A state application portal went live Monday for tenants and landlords seeking rental relief grants relating to pandemic hardship — part of a $2.6 billion federally funded aid program in California to help address lost income from the last year, and protect tenants in danger of homelessness.
Landlords can apply for back rent owed to them, or tenants who experienced financial hardship in the last 12 months and who owe back rent can apply themselves — but it behooves landlords to do this to get the maximum grant. Under the program, landlords can receive 80% of back rent owed since April 1, 2020, providing that they agree to forgive the other 20%. Tenants, on the other hand, can only receive 25% of rent owed, which is the minimum to avoid eviction under the current state moratorium, which expires in July.
"Whether it’s a health-related event or a significant financial hardship, COVID-19 has affected us all," the state says on its website. "As our state continues to recover, we are committed to keeping families housed and recognize that California renters and landlords have enough to worry about.
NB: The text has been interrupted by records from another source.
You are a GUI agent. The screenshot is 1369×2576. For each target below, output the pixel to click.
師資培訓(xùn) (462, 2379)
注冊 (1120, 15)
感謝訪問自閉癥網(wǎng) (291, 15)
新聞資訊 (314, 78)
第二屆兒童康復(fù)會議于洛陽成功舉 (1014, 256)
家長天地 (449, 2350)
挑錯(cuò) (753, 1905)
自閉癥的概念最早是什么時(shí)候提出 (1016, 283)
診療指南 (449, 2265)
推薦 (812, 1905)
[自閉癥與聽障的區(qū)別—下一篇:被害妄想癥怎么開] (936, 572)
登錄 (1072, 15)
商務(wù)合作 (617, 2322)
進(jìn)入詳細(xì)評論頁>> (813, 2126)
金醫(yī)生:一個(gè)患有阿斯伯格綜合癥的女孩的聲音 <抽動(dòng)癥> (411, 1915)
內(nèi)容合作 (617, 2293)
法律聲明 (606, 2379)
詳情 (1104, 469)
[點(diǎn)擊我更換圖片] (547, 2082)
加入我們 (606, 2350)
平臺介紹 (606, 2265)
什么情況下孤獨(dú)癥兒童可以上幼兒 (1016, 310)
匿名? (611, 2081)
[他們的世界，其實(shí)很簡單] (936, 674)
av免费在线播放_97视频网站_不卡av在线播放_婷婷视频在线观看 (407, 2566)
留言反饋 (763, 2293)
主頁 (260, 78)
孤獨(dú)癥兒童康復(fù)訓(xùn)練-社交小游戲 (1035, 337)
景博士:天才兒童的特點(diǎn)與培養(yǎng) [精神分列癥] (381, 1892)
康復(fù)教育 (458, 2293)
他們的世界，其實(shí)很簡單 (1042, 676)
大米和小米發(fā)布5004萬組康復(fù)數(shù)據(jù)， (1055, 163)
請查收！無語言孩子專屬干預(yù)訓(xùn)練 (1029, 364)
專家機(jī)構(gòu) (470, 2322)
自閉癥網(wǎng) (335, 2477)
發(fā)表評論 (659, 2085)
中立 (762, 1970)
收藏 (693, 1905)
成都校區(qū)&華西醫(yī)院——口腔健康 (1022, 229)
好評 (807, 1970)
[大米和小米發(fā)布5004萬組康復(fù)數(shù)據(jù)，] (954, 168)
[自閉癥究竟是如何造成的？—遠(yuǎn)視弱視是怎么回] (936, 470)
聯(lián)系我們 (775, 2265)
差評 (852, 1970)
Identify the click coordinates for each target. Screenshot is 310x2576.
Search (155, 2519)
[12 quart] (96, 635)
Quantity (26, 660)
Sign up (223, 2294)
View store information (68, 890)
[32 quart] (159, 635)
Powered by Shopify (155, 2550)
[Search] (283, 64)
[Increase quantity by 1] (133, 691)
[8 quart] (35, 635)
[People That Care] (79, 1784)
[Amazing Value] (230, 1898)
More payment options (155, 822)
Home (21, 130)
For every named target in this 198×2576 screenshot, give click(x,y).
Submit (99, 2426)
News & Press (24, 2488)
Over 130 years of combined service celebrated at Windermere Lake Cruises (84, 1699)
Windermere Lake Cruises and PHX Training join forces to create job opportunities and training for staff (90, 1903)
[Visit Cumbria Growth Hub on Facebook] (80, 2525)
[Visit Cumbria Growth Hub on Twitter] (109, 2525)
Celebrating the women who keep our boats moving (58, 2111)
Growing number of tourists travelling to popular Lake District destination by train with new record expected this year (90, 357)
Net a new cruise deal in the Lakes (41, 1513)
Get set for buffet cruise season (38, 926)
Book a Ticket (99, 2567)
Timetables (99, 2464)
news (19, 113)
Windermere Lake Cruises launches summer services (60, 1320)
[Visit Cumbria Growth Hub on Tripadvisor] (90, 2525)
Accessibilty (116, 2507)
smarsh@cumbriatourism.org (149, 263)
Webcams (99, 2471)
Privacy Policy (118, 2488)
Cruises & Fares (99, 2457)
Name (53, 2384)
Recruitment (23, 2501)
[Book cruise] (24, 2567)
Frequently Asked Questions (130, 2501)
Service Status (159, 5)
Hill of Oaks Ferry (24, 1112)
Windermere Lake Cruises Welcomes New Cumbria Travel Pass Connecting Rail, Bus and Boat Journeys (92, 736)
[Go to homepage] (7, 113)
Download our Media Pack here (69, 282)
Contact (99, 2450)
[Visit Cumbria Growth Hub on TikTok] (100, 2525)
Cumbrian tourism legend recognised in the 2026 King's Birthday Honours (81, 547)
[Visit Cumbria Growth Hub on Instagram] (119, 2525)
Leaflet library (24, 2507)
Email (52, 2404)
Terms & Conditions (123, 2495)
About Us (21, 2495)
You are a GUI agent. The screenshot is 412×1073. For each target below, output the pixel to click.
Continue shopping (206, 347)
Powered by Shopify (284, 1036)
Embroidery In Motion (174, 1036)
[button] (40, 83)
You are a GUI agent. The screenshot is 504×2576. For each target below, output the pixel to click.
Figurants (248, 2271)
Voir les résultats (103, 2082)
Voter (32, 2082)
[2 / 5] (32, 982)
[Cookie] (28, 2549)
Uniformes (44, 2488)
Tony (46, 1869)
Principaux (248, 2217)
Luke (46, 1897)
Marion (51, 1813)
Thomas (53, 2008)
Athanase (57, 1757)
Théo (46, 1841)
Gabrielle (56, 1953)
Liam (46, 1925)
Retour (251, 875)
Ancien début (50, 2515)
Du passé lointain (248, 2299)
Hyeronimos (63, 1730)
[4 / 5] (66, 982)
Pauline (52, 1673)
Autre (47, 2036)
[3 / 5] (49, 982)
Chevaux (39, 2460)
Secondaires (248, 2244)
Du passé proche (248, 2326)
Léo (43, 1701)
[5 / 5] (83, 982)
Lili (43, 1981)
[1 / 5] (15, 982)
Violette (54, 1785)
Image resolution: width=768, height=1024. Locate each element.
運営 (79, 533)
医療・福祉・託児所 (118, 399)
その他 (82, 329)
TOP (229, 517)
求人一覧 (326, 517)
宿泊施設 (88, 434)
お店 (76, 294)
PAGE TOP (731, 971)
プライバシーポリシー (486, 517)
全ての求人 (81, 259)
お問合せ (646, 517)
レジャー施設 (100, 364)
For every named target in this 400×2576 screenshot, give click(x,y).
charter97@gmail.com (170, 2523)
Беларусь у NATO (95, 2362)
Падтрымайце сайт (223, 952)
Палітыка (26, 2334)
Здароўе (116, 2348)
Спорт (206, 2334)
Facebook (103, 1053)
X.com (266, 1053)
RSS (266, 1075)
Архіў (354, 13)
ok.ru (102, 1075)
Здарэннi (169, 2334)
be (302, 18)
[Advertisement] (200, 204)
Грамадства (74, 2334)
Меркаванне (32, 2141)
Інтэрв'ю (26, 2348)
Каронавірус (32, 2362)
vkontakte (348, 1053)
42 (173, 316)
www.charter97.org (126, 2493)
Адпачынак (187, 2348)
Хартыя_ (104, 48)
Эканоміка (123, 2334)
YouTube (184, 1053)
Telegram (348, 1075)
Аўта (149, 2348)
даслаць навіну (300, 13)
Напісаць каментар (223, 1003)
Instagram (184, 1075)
We want to make sure that past due rent isn’t one of them."
The California state portal is here, and it prompts applicants who live in any of a list of cities and counties to use their specific portals, if they are administering their own programs. In the Bay Area, the counties of Alameda, Marin, and Sonoma are administering the rental relief funds themselves.
As KQED reports, it's not known how much back rent may be owed by tenants across the state, but it's estimated to be between $400 million and $2 billion. And the $2.6 billion in funding comes as a result of Senate Bill 91, which passed by the legislature and signed by Governor Newsom in January.
The program requires tenants to submit proof of their financial hardship — including unemployment claims, proof of job termination, etc. — and to prove that they make less than 80% of area median income (AMI). Grants will reportedly be prioritized for those making less than 50% AMI.
Applications will be accepted on a rolling basis and are not first-come, first-served, as NBC Bay Area reports.